But we aren't out of the woods yet.
Indeed, we see several signs that keep long-term bearish trends in tact.
First, the bounce generated no technical events worth noting.
True, the McClellan one-day overbought/oversold oscillators that predicted yesterday’s gains remain oversold and suggest the potential for some further strength. (All Exchange: -64.52 NYSE: -54.09 Nasdaq: -72.39) Yet we would note that the positive futures this morning lifted the indexes to high volume resistance levels. Those higher resistance levels should stand a good chance of making further gains difficult.

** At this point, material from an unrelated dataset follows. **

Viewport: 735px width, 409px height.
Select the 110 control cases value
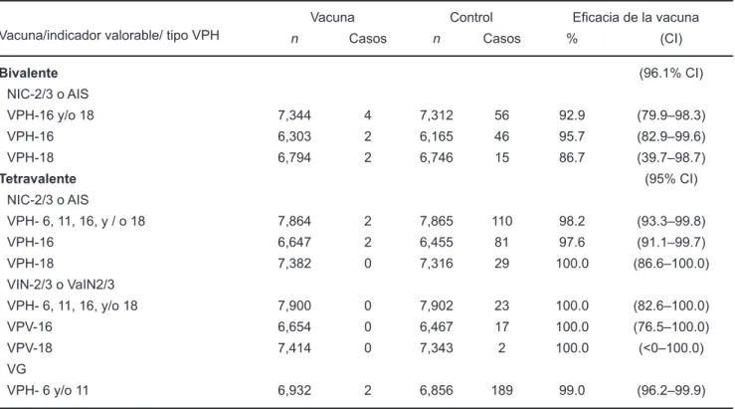tap(502, 221)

Also, the warning signals from the sentiment data have cooled a bit but forward valuation of the S&P 500 based on 12-month forward earnings estimates from Bloomberg remain extended. The 12-month consensus earnings estimate from Bloomberg dropped to $251.77. That leaves its forward price-to-earnings of 20.8 still well above the “rule of 20” ballpark fair value at 16.1. Its earnings yield slipped to 4.58.
We believe this premium remains significant, and valuation is still a concern. So, despite yesterday’s pop, we are not yet convinced the current market correction has seen its nadir. Caution remains appropriate.
The Charts
On the charts, all the major equity indexes closed higher yesterday with positive internals as all closed near the midpoint of the day’s range. We need to see more evidence, however, before becoming more positive.
The trends should be honored until proven otherwise and we saw no stochastic readings worth talking about.
The percent of S&P issues trading above their 50-day moving averages, a contrarian indicator, rose to 49% and is neutral.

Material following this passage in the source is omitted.